Mahoney’s beautiful and thoughtful portraits literally comprise an online course in contemporary portraiture. Completing the class lessons is a gallery of Behind the Scenes images, showing Mahoney at work. But there’s more, especially when she leaves the studio to create the photographs found in the Black & White gallery, exhibiting a different aesthetic with the purity of design that pervades all of Mahoney’s portraits but with more angular shapes. Here she shows us images of stark beauty, as in the panoramic images of leafless trees. This is flipped upside down in the colorfully and softly rounded flower images found in Floral that run the gamut of elegant to abstract. Wheaton Mahoney obviously loves people but extends her talents to other genres, and when she does you don’t want to miss a single frame.

© Wheaton Mahoney

www.garyhallphoto.com
Vermont-based Gary Hall originally trained as an Army Signal Corps photographer and now specializes in photography for architects, builders, and the hospitality industry. This specialization is reflected in three collections in the Commercial gallery that show his talent and remarkable output in the kinds of crisply detailed interior and exterior photographs that would warm an architect’s heart, as well as anyone who appreciates finely crafted commercial imagery. Images are displayed in large thumbnails that when clicked fill the screen; mousing over “Image Info” pops up a translucent sliver with the kinds of details that architects—and Hall’s potential clients—might enjoy, not so much for photographers.

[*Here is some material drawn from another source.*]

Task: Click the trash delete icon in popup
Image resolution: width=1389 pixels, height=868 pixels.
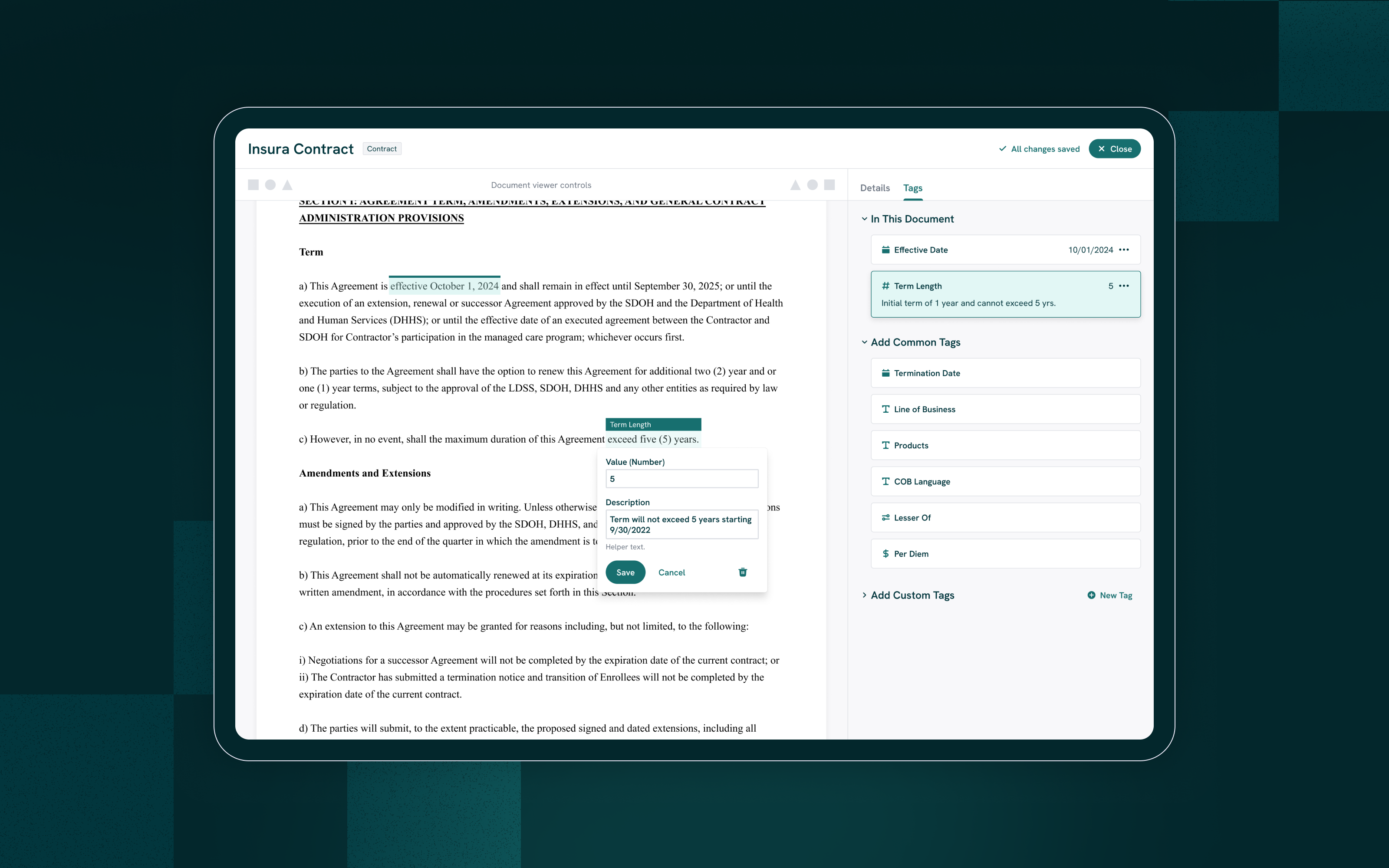Action: click(742, 572)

His four collections in the Fine Art gallery show a different side of Hall. Instead of the tightly controlled, linear architectural images, these landscape images are softer, shot in monochrome, and are sensuous when contrasted with his architectural photographs. There is also tranquility here. While people occasionally appear and sometimes are primarily featured in Hall’s commercial photographs, in this gallery there is a decided lack of humankind or even the hand of man. All of the images found in the Fine Art gallery comprise a series that Gary Hall calls The Enduring Landscape and are a love song to the beauty of the state of Vermont and are crafted in a hybrid fashion: images are captured on film that is scanned, manipulated within Adobe Photoshop, and output on an inkjet printer.

© Gary Hall

http://jaywesler.com/
August’s Blog-of-the-Month is by Jay Wesler, a Montana-based fine art photographer who specializes in Western landscape and nostalgic cityscape imagery. His blog is the model of what a fine art site should look like. Its clean, crisp design focuses on the images with a minimum amount of text supporting Wesler’s stunning photographs, not vice versa as is often seen these days in web design. While some blog posts announce upcoming shows, most are centered on one of Wesler’s dramatic monochrome images with supporting text acting as an extended caption. You won’t find lens or exposure data or even N+1 developing schedules; instead the words offer a sense of what Wesler was thinking when he made the photograph and more importantly why he did.

Wesler works in the black-and-white landscape genre and kicks it up a notch by displaying exceptional technical prowess, but more than not also a deep sense of the aesthetics and traditions of the media. Click on “Photographs” in the header to see a matrix of thumbnails that when clicked enlarge and provide Previous and Next buttons to let you navigate through a series of one beautifully realized landscape after the next. Jay Wesler is truly a virtuoso photographer producing classical handmade selenium-toned prints and special edition prints that show the majesty of the state of Montana as well as his own prodigious talent.